Friday, May 11, 2012

Stop cuts to refugee health

Toronto doctors rally outside Joe Oliver's office
Today doctors across the country took action against proposed cuts to refugee health. There were occupations of Tory offices in Winnipeg and Toronto, a rally in Ottawa and press conferences in other cities.

On April 25, Citizenship and Immigration Minister Jason Kenney announced drastic cuts to the Interim Federal Health Program. These cuts, which are scheduled to take effect on June 30, are cruel, costly and a threat to public health. According to the Canadian Council for Refugees (CCR), the cuts to the Interim Federal Health Program (IFHP) will have the following impact: 
1. create two-tier system of refugee care in Canada, discriminating between refugee claimants on the basis of their country of origin
2. deny necessary medical care on  arrival in Canada to resettled refugees or accepted refugee claimants with acute health needs
3. institutionalize gender discrimination
4. deny long-term, essential medical coverage to individuals who are living in Canada in limbo
5. offload costs to provinces

As CCR President Wanda Yamamoto summarized, “Thousands of people now receiving medication for everything from epilepsy and childhood respiratory illnesses to cancer and AIDS will no longer have access as of 30 June 2012. Will it take some deaths for the government to change its mind?”

Bogus arguments
The Tories justify the cuts by claiming that they will promote fairness, save money and protect public health. But these arguments are bogus. Denying basic and medically necessary health care for people who have been forced to leave their countries to escape war, rape, torture and persecution is not fair, it is inhumane. Furthermore, as the CCR points out “the government’s own figures show that the per capita cost for refugee claimants under the IFHP is only about 10% of the average per capita cost for Canadians.” Refugees are not a drain on the system, and depriving of them of basic health care needs will not save money. Instead, denying people cost-effective preventive care will force them to suffer complications of untreated conditions, which is costly and a threat to public health. As infectious disease specialist Dr. Mark Tyndall wrote,
"there is not a health economist in the world who would tell you that restricting primary and preventive care is a cost saver. In fact, waiting until people require urgent care before intervening is contrary to everything we know about sound health economics. Does Immigration Minister Jason Kenney really believe that we shouldn’t treat someone’s high blood pressure, diabetes, depression or arthritis or offer pre-natal care to expectant mothers?"

Austerity scapegoat

The real purpose of these cuts are to scapegoat refugees for the austerity agenda. Just a few months ago the Harper government announced $21 billion in cuts to Medicare, part of a prescription for privatization. To distract from that they are blaming the very modest $84 million IFHP. As Dr. Tyndall wrote, “It is reprehensible that Minister Kenney is pitting Canadians who are dissatisfied with their own medical coverage, against refugees, as depicted in a shameless petition posted on his official website.”

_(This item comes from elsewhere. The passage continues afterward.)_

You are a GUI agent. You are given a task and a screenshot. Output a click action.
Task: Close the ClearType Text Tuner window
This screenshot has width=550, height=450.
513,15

Cutting refugee health is the sharp end of the wedge to cutting public health care. According to Michael McBane from the Canadian Health Coalition, “The dismantling of one of the oldest parts of Canada’s public healthcare system –health care for displaced persons who arrived in Canada following W.W. II – is symptomatic of the Harper government’s approach to health care. ‘Cut and run’ is their motto and changing the hearts of Canadians from compassion to contempt is their goal.” This goal is also being pursued by criminalizing refugees with Bill C-4 and Bill C-31.

A broad coalition of groups--migrant justice groups, labour and student groups, health and health care provider groups--will be necessary to stop these harmful cuts to refugee health.